**Exercise prompt**
Please copy every line of the data in which the string "screenshot" appears.
___ Records shown
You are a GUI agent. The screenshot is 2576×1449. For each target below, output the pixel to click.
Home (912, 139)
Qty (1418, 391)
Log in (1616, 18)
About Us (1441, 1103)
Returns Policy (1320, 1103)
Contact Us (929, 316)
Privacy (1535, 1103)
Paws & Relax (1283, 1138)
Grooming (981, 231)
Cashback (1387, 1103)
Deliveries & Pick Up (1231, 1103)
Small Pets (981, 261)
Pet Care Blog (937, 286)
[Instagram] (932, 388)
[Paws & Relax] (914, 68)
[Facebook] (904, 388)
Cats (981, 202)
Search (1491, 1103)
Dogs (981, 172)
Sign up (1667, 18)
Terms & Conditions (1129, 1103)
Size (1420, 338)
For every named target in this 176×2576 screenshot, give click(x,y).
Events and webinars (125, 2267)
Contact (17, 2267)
______
**Exercise output**
You are a GUI agent. The screenshot is 2576×1449. For each target below, output the pixel to click.
For every named target in this 176×2576 screenshot, give click(x,y).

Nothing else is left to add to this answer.